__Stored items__
*** Block opens ***
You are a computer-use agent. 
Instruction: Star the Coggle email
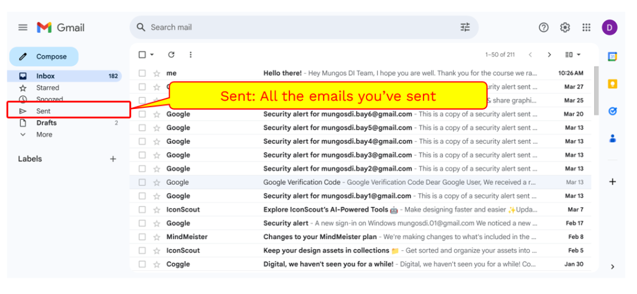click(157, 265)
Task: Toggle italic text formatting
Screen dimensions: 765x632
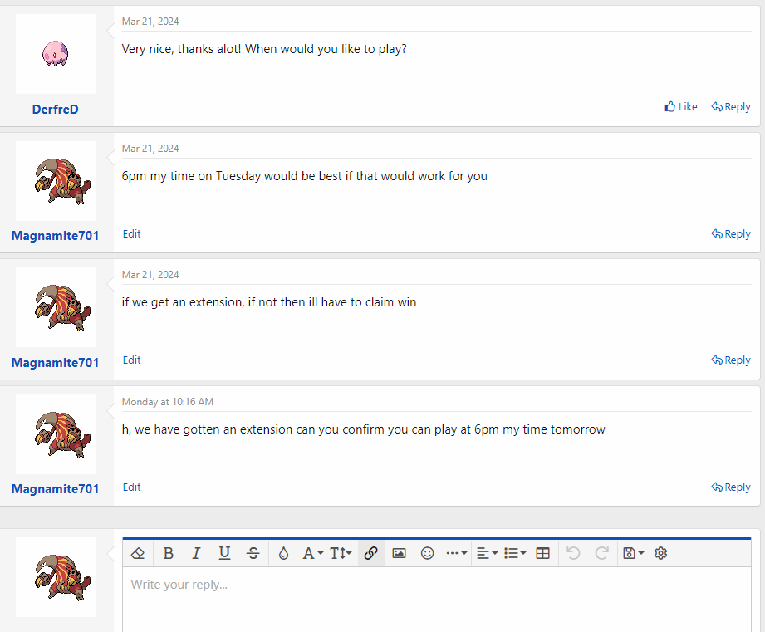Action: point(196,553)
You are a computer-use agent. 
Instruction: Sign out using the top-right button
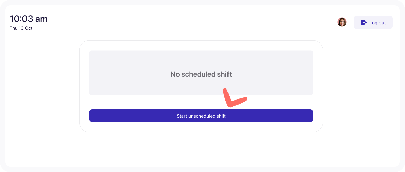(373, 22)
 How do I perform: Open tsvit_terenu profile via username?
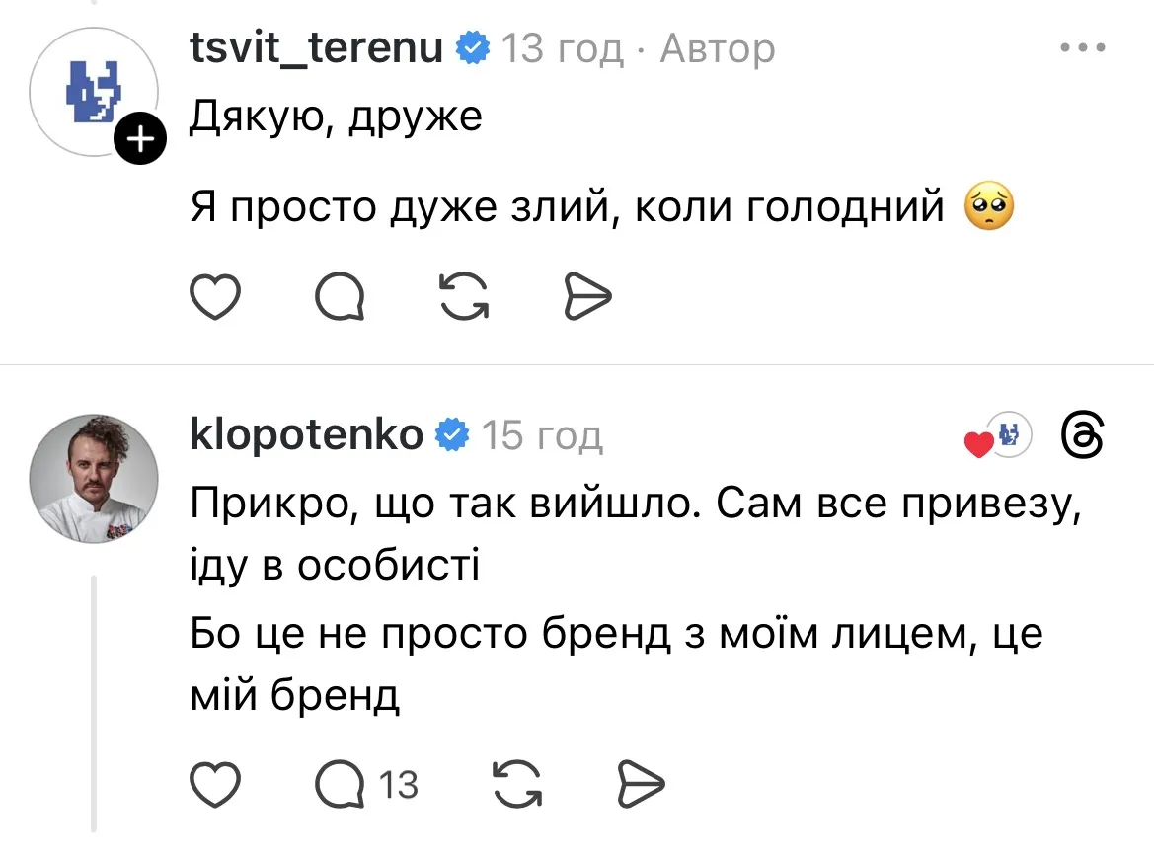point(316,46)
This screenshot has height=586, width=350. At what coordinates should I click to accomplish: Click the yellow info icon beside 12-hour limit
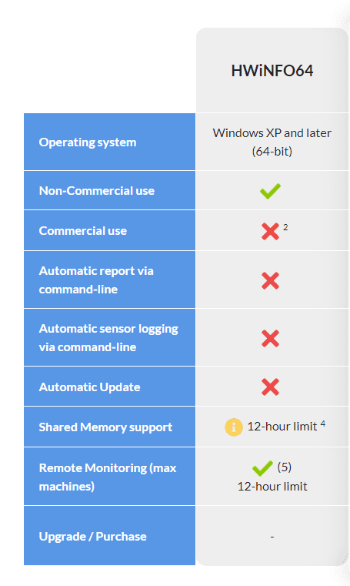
*** Block closes ***
__WORK TO BE COMPLETED__
Exactly the lines from the one that contains "Screen dimensions: 765x632" through the last line of the records should be set down, and the pictures should be dropped.

__RESPONSE AREA__
Screen dimensions: 765x632
Action: point(196,553)
You are a computer-use agent. 
Instruction: Sign out using the top-right button
(373, 22)
 How do I perform: Open tsvit_terenu profile via username?
point(316,46)
This screenshot has height=586, width=350. At what coordinates should I click to accomplish: Click the yellow info icon beside 12-hour limit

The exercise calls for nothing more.